The motorsport industry has borne witness to some beautiful and iconic tracks, but they have also seen many such venues dropped by the events they were built for and used by other series or just dropped completely and redeveloped.
Whether it be because of financial or technical reasons, we have had to bid farewell to some racing royalty over the years.
The Kansas Speedway is best known for hosting two NASCAR race weekends every year but that wasn’t always the case. When the 1.5-mile tri-oval racetrack was opened in 2001, it was primarily used to host the IndyCar Series.
For almost a decade, the Kansas Speedway hosted the Indy Car series and in 2010 it was one of four race circuits owned by the International Speedway Corporation which were dropped from the selection. Three of these tracks were then picked up by NASCAR and have hosted the event ever since.
In 2010, the motorsports entertainment industry was facing tough economic times; NASCAR’s reported revenue was $177 million. But over a decade later, their revenue has almost doubled in size and motorsports in the US has never been as popular.
The Sepang International Circuit hosted its first ever F1 race, the Malaysia Grand Prix, in 1999 and continued until its end in 2017. No one would have been more disappointed to see the track excluded from the calendar than Ferrari, who won seven of the nineteen grands prix held here. It was also former Ferrari driver, Sebastian Vettel, who boasts the best winning record on the track with four wins.
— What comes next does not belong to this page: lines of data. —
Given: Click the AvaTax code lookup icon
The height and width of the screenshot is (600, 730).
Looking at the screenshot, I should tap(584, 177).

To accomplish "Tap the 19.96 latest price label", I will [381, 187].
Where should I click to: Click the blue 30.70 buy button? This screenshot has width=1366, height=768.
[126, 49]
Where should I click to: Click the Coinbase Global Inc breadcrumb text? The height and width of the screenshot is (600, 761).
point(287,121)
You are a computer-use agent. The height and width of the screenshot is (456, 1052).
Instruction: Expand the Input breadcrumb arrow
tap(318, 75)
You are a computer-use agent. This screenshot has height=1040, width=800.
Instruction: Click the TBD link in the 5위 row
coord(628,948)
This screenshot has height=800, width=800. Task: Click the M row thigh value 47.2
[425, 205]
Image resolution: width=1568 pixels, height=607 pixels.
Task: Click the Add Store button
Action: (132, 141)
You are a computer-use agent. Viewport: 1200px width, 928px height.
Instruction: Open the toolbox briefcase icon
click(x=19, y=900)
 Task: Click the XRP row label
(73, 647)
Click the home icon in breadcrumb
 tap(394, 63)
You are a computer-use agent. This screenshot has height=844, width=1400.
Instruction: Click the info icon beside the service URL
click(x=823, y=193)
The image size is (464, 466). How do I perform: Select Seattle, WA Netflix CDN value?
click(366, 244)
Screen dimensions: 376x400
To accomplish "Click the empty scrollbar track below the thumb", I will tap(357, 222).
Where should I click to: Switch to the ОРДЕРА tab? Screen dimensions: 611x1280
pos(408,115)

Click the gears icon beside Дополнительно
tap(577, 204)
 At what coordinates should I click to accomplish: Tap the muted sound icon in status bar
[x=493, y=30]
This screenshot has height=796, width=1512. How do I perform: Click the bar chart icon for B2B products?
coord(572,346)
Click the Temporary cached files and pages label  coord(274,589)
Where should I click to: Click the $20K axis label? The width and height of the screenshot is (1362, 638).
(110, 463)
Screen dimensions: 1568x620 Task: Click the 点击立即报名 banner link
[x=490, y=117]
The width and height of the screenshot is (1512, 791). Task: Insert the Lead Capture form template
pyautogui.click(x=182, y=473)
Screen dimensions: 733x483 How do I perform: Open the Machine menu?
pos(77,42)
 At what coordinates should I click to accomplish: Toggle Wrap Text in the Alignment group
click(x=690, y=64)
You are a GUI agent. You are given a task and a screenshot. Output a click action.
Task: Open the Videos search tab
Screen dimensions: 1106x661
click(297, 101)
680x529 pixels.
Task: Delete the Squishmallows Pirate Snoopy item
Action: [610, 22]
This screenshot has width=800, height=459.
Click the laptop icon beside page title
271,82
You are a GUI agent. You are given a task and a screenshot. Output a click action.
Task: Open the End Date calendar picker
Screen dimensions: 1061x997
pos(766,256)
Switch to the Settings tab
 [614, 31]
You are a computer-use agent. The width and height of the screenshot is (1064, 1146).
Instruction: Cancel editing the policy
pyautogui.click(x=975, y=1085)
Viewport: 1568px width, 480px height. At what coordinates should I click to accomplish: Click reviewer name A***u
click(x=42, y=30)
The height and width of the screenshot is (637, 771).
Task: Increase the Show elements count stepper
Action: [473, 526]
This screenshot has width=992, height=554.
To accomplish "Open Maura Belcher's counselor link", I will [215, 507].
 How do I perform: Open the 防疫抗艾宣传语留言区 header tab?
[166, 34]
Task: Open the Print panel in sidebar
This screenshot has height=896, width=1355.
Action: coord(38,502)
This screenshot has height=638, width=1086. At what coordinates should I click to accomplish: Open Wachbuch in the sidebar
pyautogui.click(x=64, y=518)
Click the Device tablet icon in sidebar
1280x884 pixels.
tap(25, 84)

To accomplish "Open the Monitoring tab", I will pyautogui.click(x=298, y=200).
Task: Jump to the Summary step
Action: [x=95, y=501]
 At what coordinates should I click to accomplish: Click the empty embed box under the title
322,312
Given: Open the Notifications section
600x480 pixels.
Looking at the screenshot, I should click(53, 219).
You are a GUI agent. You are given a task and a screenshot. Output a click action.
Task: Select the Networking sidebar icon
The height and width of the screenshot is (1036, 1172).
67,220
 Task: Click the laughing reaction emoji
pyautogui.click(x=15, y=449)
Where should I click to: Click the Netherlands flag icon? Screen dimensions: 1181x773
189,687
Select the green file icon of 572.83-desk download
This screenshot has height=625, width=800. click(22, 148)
The Rockingham Motor Speedway opened in 2001, becoming Britain’s only banked oval track at the time. It was seen as a way to replicate the American-style racing tracks and had a capacity of over 50,000 fans.
Initially the track hosted to CART (IndyCar) races in 2001 and 2002 but it proved too expensive for the US based series to return and local UK series, using the inner road course layout (much like Indianapolis Motor Speedway) to run major events like the BTCC, British GT Championship and the British Superbikes.
Sadly there wasn’t enough racing to make the venue pay for itself and in November 2018, before entering administration, the Northamptonshire circuit saw its final race. The facility was then purchased in 2021 for $80 million and is now home to an automotive dealer.